DJBX33AAlgorithm, also calledTime33Algorithm, which isPhp,Apache,,Perl,BsddbBy defaultHashAlgorithm. 
The following code demonstratesDJBX33ABasic Idea of Algorithms Uint32_t time33 (char const * str, int len) { Unsigned long hash = 0; For (int I = 0; I <len; I ++ ){ Hash = hash * 33 + (unsigned long) str [I]; } Return hash; } 
Why?33This number has the following explanation:All odd numbers between 1 and 256 can reach an acceptable hash distribution, with an average distribution of about 86%. Among them, numbers 127,129, 17, and have a greater advantage in the face of a large number of hash operations, that is, these numbers can replace multiplication with bitwise operations with addition and subtraction, this increases the computing speed. Not allDJBX33AAll algorithms are used.33As a multiple,For example, Ngix uses time31 and Tokyo Cabinet uses time37. 
PHP versionDJBX33AThe algorithm is as follows: Inline unsigned time33 (char const * str, int len) { Unsigned long hash = 5381; /* Variant with the hash unrolled eight times */ For (; len> = 8; len= 8 ){ Hash = (hash <5) + hash) + * str ++; Hash = (hash <5) + hash) + * str ++; Hash = (hash <5) + hash) + * str ++; Hash = (hash <5) + hash) + * str ++; Hash = (hash <5) + hash) + * str ++; Hash = (hash <5) + hash) + * str ++; Hash = (hash <5) + hash) + * str ++; Hash = (hash <5) + hash) + * str ++; } Switch (len ){ Case 7: hash = (hash <5) + hash) + * str ++;/* fallthrough ...*/ Case 6: hash = (hash <5) + hash) + * str ++;/* fallthrough ...*/ Case 5: hash = (hash <5) + hash) + * str ++;/* fallthrough ...*/ Case 4: hash = (hash <5) + hash) + * str ++;/* fallthrough ...*/ Case 3: hash = (hash <5) + hash) + * str ++;/* fallthrough ...*/ Case 2: hash = (hash <5) + hash) + * str ++;/* fallthrough ...*/ Case 1: hash = (hash <5) + hash) + * str ++; break; Case 0: break; } Return hash; } 
For the DJBX33A algorithm, we can use the "equals substring method" mentioned above to locate the collision and conduct attacks.
Currently, PHP officially recommends that you configure the maximum length of Form submission to defend against this attack.
3.2 ASP. NET
Asp. NET uses the Request. Form object to obtain the variables submitted by the Form. The internal Hash function is DJBX33X (Dan Bernstein's times 33, XOR ).
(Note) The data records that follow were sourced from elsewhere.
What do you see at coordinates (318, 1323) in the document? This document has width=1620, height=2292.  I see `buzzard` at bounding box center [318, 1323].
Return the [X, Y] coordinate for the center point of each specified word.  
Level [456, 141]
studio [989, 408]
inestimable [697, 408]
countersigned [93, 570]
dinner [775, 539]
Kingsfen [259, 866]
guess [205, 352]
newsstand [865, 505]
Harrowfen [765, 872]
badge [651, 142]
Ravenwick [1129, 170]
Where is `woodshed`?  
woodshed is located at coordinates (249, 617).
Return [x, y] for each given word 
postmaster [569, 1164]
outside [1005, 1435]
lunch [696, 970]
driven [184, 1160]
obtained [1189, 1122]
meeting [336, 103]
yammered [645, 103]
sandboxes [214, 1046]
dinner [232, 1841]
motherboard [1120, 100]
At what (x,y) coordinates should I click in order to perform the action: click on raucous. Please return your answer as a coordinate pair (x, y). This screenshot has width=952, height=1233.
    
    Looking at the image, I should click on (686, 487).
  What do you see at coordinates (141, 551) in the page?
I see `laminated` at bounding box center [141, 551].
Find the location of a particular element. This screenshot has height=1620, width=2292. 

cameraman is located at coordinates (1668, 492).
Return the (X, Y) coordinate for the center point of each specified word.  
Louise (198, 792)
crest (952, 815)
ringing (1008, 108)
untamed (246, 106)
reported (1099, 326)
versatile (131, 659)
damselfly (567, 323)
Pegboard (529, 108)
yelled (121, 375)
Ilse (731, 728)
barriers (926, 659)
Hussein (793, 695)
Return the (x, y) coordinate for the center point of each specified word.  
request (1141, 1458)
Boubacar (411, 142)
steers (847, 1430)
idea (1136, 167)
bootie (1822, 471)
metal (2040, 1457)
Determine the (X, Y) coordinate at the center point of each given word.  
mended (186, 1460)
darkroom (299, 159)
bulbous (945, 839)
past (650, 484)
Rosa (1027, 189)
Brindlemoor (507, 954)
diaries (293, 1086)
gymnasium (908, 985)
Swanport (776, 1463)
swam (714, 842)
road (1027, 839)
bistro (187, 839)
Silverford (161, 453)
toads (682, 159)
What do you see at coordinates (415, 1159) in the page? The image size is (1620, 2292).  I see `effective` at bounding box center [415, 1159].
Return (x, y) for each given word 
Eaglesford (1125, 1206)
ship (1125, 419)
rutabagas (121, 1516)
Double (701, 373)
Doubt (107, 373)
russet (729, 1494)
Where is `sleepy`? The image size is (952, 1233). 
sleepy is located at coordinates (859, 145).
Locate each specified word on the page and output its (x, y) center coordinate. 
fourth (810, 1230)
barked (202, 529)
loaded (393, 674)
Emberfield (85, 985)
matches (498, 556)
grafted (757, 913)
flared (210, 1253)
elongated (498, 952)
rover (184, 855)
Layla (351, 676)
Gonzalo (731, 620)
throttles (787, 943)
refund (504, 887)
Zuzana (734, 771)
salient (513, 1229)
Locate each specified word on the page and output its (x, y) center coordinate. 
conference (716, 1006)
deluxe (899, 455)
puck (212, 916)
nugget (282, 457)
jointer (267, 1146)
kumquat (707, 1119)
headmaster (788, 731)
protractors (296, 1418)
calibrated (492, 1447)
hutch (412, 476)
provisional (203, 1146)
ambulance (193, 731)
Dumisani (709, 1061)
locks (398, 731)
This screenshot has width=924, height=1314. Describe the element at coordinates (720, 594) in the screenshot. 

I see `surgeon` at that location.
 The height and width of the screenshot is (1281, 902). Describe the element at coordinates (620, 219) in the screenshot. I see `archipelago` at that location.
The idea of the DJBX33X algorithm is as follows:
Static ulong DJBX33X (char * arKey, uint nKeyLength)
{
Ulong h= 5381;
Char * arEnd = arKey + nKeyLength;
While (arKey <arEnd ){
H + = (h <5 );
H ^ = (ulong) * arKey ++;
}
Return h;
}
In view of the characteristics of the DJBX33X algorithm, we can use the aforementioned method of intercept attack to find a collision.
Microsoft has released a patch for this vulnerability. If you are worried that this vulnerability may cause trouble to your website, update the patch.
Java 3.3
Java's Hash function is a transformation to DJBX33A (using 31 instead of 33, and the initial value is 0 rather than 5381), but we can still use the equals substring method to obtain the collision of the Hash function.
Javabased Tomcat servers have such vulnerabilities.
3.4 others
Python, Ruby, and V8 have the same vulnerability.